Des milliers de pirogues se tenaient sur les avirons, formant un immense cercle, dont l’escadre flibustière était le centre.

À terre, les mornes et les pointes de rochers disparaissaient littéralement sous la masse compacte et confuse des spectateurs accourus de toutes les habitations pour assister de loin à ce gigantesque et homérique festin, dont ils étaient loin de soupçonner, sous son apparence frivole, le motif sérieux.

Montbars, après avoir, par quelques mots, fait remarquer à ses amis l’affluence énorme des spectateurs qui les entouraient et combien il avait eu raison de prendre ses précautions eu conséquence, remplit sa coupe, se leva et tendant son verre :

— Frères, cria-t-il d’une voix sonore, à la santé du roi !

— À la santé du roi ! répondirent les flibustiers en se levant et choquant leurs verres.

Au même instant, tous les canons du lougre éclatèrent à la fois avec un bruit formidable ; une longue clameur partie du rivage prouva que les spectateurs s’associaient de cœur à ce toast patriotique.

— Maintenant, reprit l’amiral en s’asseyant, mouvement imité par les convives, parlons de nos affaires, et surtout parlons-en de façon à ce que nos gestes, à défaut de nos paroles, que nul ne peut entendre, ne laissent pas soupçonner ce qui nous occupe.

Le conseil commença. Alors Montbars, avec cette hauteur de vues et cette clarté d’expressions qu’il possédait, expliqua en quelques mots la situation critique dans laquelle se trouvait la colonie si l’on ne prenait pas des mesures énergiques pour la mettre en état, non seulement de se défendre, mais encore de se suffire à elle-même pendant l’absence des membres de l’expédition.

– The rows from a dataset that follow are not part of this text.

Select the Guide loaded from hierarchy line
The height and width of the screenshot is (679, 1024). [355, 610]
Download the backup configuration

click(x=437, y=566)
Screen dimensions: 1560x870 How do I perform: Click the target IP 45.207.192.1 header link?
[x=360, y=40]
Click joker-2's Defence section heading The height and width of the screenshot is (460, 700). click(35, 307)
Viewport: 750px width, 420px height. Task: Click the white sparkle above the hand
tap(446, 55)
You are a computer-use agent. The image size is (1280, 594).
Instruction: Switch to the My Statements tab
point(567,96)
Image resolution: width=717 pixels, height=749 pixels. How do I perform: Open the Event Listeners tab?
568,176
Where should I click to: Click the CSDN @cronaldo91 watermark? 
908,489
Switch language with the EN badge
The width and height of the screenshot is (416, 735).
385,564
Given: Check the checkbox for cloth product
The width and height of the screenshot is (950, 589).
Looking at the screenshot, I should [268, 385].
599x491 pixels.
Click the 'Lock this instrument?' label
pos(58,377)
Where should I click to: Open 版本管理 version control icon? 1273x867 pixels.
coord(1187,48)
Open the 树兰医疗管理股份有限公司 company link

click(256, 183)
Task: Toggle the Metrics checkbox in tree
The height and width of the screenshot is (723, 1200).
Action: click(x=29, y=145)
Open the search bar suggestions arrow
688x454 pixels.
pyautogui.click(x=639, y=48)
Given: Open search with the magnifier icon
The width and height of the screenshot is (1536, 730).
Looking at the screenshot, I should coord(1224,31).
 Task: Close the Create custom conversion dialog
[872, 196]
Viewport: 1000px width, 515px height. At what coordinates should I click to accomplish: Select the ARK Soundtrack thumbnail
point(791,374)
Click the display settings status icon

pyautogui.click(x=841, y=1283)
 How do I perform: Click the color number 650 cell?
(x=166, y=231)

— Je comprends, dit-il en se résumant, que tant que nous n’avons eu d’autre intention que celle de chasser les taureaux sauvages, ces précautions étaient inutiles, nos poitrines étaient de sûrs remparts pour nos habitations ; mais aujourd’hui la position est changée, nous voulons nous créer un refuge inexpugnable ; nous allons attaquer les Espagnols chez eux, nous devons donc nous attendre à des représailles terribles de la part d’ennemis qui, à la façon dont nous agirons envers eux, comprendront bientôt que nous voulons demeurer seuls possesseurs de cette terre qu’ils se sont habitués à considérer comme leur appartenant légitimement ; il faut donc que nous soyons en état, non seulement de leur résister, mais de leur infliger un châtiment tel pour leur outrecuidance, qu’ils soient à jamais dégoûtés de venir de nouveau essayer de reprendre le territoire que nous avons conquis. Pour cela, il nous faut construire une ville véritable, à la place du camp provisoire qui jusqu’à présent nous a suffi ; il faut, en outre, que, à part les membres de notre association, nul étranger ne puisse s’introduire parmi nous, nous espionner et aller redire à nos ennemis nos secrets, quels qu’ils soient.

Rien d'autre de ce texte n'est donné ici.